PAGE EXCERPT:
## Start

But as others have mentioned, it’s completely based on your electric company, and upgrading your service is probably a last resort option. There’s several solutions that would allow you to have 4 vehicles plugged in at the same time and share whatever power is available.
 
The comments about unavailability of over 200 A service are wrong. It totally depends on the status of your very local grid. Internet comments are useless; contact the utility directly.

My house in RI has 300A service, and my house in ME has 360A. Both houses are over 100 years old.

Regardless of how much you increase the service, get the biggest possible panel. I find you often have to add circuits, and you don't want to run out of space. I have had to add two daughter panels (three total) at one house.
That being said, I do think LADWP allows it.
 
I am in PG&E territory in Northern California. I have a main panel with a 320A meter socket and space for two separate 200A main breakers. Only one main breaker is populated and feeds the built-in 200A bus. The second main breaker could feed a separate 200A panel. This house was built in 2012 and I had the pleasure of speaking with the PG&E engineer about our project. He suggested several things and in retrospect, I should have done it a different way. One of the other options was to get the 320A service and run separate meters for the house and EV charging. I did not do that because I knew I was going to get solar and I wanted the solar to offset the car charging. It turns out that there is a thing called Net Meter Aggregation. I think this can be used to assign some NEM credits to the EV meter from the house meter. Now that the utilities are devaluing solar by extending the Off-Peak hours through the morning into the early afternoon, it makes more sense to separate the solar and EV charging plans.

Anyway, even though I have the larger service, I can service my needs with a 200A panel, including two 14-50 outlets for car charging. If you need more than 100A of car charging circuits, load balancing with Tesla Wall Connectors or other solutions is the way to go.

## End

WRITTEN PROBLEM:
Rewrite the electrical service comments between "The comments about" and "100 years old.", inclusive, changing "utility" to "power company". The items have nothing to do with the electrical service comments.

DATASET ENTRIES:
## Start

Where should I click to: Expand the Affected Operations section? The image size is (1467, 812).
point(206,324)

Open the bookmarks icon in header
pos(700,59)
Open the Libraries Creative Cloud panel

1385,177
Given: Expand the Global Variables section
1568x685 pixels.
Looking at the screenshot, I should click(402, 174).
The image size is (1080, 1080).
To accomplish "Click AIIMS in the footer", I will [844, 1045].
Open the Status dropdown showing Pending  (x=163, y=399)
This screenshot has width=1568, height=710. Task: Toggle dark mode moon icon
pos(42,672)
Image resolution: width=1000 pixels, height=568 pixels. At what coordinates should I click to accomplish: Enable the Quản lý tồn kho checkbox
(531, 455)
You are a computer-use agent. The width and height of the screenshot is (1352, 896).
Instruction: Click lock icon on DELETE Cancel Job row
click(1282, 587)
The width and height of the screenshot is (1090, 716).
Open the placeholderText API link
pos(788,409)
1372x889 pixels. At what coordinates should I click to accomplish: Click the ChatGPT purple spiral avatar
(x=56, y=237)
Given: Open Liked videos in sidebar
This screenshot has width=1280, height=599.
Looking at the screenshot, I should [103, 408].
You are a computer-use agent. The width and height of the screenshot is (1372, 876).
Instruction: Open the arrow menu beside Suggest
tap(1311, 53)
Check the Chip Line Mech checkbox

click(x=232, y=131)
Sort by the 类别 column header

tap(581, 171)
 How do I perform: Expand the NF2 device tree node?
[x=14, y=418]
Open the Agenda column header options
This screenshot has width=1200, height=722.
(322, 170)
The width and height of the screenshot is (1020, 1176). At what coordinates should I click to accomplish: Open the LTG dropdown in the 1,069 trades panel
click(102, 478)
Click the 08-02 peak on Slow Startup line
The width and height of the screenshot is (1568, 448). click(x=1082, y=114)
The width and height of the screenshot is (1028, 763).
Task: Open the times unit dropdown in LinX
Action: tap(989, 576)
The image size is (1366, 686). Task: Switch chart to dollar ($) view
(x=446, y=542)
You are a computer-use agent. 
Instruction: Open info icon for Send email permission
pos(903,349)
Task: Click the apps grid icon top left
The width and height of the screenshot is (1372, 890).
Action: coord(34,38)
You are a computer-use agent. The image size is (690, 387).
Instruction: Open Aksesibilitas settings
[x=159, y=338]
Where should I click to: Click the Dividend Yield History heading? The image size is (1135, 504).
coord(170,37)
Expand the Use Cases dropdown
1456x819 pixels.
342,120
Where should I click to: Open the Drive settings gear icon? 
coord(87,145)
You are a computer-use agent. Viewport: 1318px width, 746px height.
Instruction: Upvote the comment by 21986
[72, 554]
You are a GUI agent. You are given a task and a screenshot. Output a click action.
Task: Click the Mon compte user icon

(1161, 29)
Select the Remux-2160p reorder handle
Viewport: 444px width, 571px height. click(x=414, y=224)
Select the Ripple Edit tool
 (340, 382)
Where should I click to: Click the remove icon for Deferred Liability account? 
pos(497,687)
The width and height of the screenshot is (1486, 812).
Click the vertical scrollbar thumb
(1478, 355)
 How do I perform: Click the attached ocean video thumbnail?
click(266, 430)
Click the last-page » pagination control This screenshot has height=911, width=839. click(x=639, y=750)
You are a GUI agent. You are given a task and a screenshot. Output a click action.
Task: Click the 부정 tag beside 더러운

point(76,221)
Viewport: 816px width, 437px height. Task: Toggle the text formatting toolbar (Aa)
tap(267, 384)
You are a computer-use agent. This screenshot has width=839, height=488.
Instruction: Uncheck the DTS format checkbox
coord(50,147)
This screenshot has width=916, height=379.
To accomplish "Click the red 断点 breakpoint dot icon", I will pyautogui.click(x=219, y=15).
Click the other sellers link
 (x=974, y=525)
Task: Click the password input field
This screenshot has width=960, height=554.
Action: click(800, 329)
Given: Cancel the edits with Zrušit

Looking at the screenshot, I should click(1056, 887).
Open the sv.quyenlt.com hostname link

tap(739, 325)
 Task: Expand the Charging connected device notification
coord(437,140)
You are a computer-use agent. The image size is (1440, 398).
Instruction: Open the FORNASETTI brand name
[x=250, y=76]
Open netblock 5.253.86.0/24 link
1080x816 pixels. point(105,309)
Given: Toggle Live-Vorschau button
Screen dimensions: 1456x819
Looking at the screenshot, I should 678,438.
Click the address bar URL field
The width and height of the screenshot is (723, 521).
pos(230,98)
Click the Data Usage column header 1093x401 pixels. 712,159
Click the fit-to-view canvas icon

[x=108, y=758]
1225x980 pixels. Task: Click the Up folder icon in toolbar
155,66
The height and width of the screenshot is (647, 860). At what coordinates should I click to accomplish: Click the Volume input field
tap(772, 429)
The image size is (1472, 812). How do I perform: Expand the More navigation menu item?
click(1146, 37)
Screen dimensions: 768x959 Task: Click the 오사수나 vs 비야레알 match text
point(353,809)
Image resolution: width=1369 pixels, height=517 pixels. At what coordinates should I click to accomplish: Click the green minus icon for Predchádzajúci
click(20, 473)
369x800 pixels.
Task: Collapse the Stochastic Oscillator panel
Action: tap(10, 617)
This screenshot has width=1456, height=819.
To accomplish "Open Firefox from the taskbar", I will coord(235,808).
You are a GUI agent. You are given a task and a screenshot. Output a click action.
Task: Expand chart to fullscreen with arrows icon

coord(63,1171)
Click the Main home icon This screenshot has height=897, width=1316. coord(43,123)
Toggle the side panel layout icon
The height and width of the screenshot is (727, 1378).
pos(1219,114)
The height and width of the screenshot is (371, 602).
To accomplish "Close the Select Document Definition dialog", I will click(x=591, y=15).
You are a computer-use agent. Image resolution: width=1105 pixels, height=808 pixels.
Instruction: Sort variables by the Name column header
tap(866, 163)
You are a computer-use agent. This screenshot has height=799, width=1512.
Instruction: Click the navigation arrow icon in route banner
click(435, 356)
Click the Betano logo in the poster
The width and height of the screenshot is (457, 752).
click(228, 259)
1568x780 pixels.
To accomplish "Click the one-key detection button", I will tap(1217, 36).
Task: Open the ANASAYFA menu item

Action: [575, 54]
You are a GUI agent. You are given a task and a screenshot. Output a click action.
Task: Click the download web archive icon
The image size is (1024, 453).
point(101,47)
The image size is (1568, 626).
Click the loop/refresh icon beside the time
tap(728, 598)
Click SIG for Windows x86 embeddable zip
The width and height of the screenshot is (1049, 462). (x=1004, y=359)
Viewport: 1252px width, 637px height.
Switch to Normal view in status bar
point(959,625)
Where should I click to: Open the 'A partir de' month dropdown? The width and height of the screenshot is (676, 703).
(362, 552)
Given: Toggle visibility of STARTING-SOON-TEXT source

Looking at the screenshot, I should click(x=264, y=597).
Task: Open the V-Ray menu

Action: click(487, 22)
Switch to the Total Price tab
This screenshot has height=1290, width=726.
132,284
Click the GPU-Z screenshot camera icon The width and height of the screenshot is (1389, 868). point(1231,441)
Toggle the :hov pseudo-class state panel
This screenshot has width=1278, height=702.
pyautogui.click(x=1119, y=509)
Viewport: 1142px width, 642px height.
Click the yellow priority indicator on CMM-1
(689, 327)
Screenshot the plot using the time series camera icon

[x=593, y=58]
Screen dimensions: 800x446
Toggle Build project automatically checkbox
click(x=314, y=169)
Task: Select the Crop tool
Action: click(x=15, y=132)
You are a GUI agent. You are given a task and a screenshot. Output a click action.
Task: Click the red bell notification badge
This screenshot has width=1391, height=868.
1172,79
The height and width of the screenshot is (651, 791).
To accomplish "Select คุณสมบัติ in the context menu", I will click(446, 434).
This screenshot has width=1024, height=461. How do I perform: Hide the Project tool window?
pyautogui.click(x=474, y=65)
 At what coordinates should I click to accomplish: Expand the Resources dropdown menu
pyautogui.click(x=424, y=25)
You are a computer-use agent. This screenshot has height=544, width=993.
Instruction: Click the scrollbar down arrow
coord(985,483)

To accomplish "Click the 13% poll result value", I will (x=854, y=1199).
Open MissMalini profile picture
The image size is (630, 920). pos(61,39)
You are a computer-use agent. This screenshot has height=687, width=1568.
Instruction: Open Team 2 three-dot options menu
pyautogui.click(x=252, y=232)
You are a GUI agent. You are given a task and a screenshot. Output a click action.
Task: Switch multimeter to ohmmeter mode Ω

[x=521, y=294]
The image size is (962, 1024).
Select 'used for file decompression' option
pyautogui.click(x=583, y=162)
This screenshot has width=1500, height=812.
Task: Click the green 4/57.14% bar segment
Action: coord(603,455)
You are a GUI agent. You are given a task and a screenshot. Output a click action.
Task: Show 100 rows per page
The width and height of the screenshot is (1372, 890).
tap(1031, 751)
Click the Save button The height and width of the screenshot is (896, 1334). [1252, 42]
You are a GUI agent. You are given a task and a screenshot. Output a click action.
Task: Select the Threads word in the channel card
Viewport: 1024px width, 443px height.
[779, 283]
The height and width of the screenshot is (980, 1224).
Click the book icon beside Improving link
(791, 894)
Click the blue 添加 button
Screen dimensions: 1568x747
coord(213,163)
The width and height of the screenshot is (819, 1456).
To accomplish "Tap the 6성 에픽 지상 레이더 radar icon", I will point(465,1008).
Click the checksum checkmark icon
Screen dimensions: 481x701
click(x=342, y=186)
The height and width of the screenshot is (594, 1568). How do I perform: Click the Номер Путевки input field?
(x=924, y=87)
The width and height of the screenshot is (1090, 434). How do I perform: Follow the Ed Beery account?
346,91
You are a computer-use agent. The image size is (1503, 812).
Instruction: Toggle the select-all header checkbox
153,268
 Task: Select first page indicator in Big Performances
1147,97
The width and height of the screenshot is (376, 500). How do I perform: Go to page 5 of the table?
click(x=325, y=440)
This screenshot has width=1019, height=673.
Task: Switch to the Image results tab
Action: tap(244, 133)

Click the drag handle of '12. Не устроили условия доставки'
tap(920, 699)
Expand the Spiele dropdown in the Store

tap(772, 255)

## End

EXERCISE RESULT:
The comments about unavailability of over 200 A service are wrong. It totally depends on the status of your very local grid. Internet comments are useless; contact the power company directly.

My house in RI has 300A service, and my house in ME has 360A. Both houses are over 100 years old.